Cervator commented 7 years ago

I reeeeally like the simplicity of @In as it stands, although I'll admit to not being well-versed in the architectural impact, especially on unit testing.

I'm not sure introducing pain just to encourage authors to use fewer fields (even impacting valid cases with only one or two fields being used) is the right way to go. How about preparing a code analysis warning that'll detect when more than x @In instances are being used in a single class? And maybe similar warnings for complexity.

The architecture / unit testing angle is different and independent IMHO. If that leaves @In problematic enough that's something we should consider. Alternatively is there anything we can improve in the test scaffolding that'll allow somebody to readily test/mock/handle initialization order well enough to both support the super simplicity as well as great tests?

syntaxi commented 6 years ago

I agree with Cervator that the current @In is nice and simple and I'd lean towards that.

I'd also say that the issues caused by people using the constructor stems more from people not properly understanding the ECS style. To me using the constructor treats the System too much like an Object.

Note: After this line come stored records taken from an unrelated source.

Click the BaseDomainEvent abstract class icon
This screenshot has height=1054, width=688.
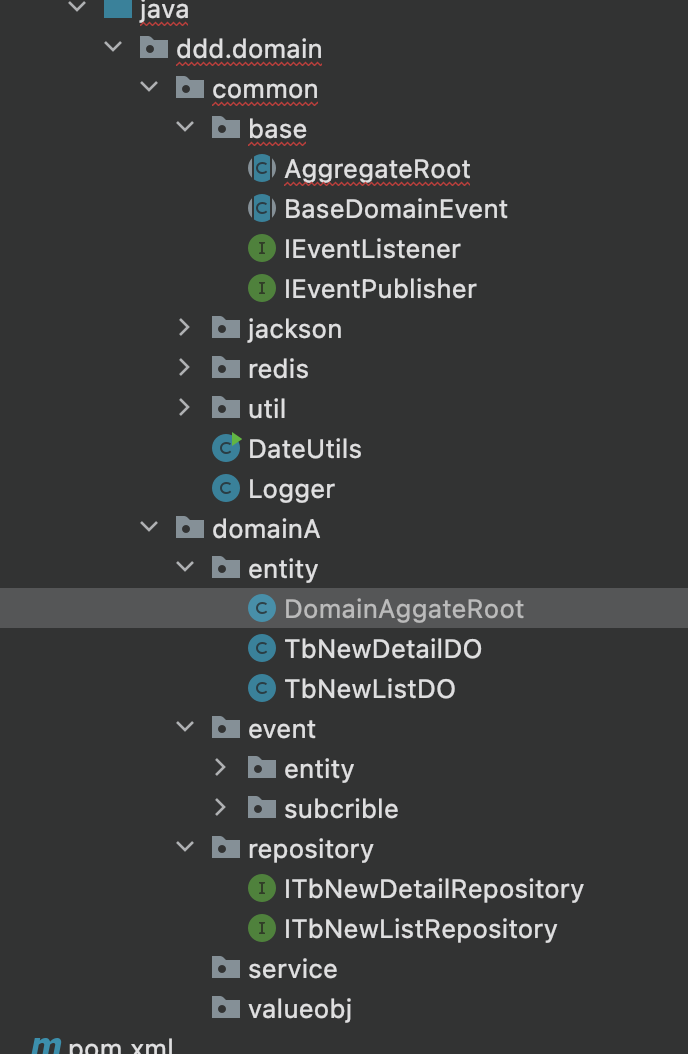point(261,208)
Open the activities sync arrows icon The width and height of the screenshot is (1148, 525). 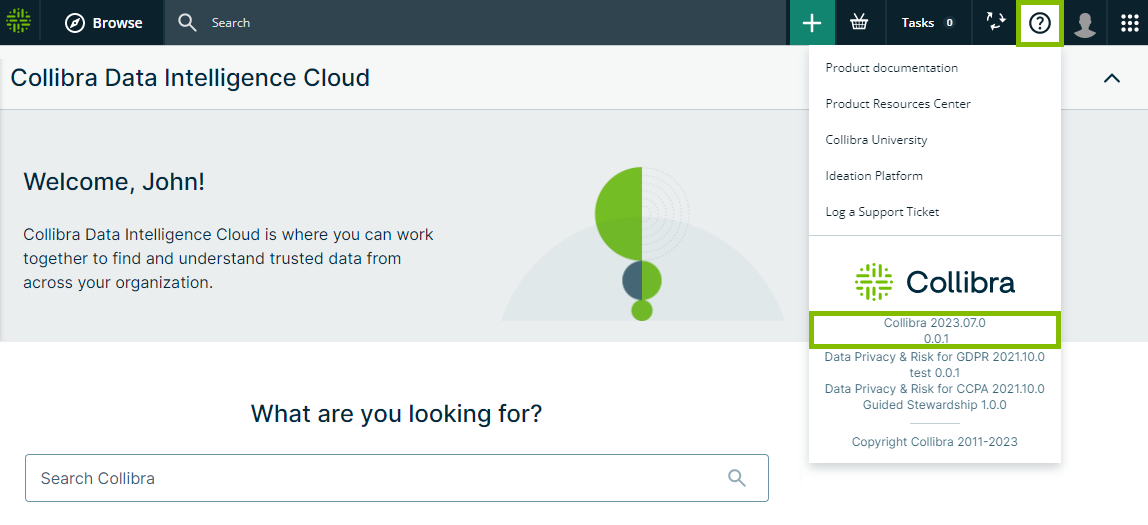tap(995, 23)
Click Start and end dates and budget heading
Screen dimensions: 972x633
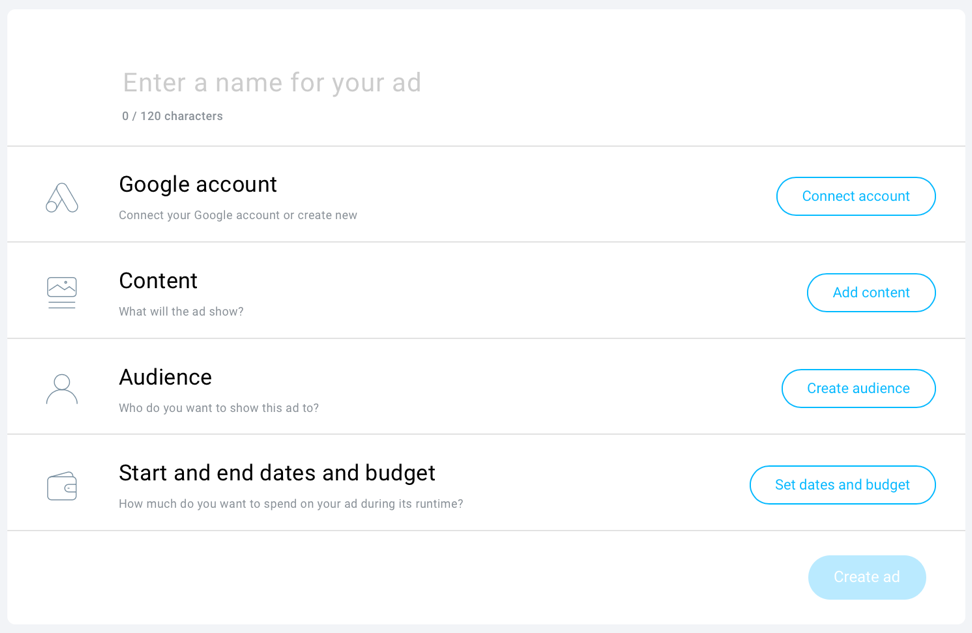tap(277, 473)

If you want to run something when the system begins use the appropriate methods (postBegin and similar)

I think that the best way to solve the issue of overworked systems is to be more strict when reviewing PR's, that will stop more systems entering the codebase. The ones already in the codebase would still exist, but both solutions would leave that.

On another note, every single instance of injection across everything that uses the @In would need to be changed over to the new format. This is an incredibly big undertaking, even using automation.

As for testing, shouldn't someone that adds a new field update the test anyway? It's true that it would force the tests to be updated because it would simply not compile but at the moment quite a few PR's are accepted without even a mention of testing. If we wanted to force testing then we should also include errors when there is no test detected.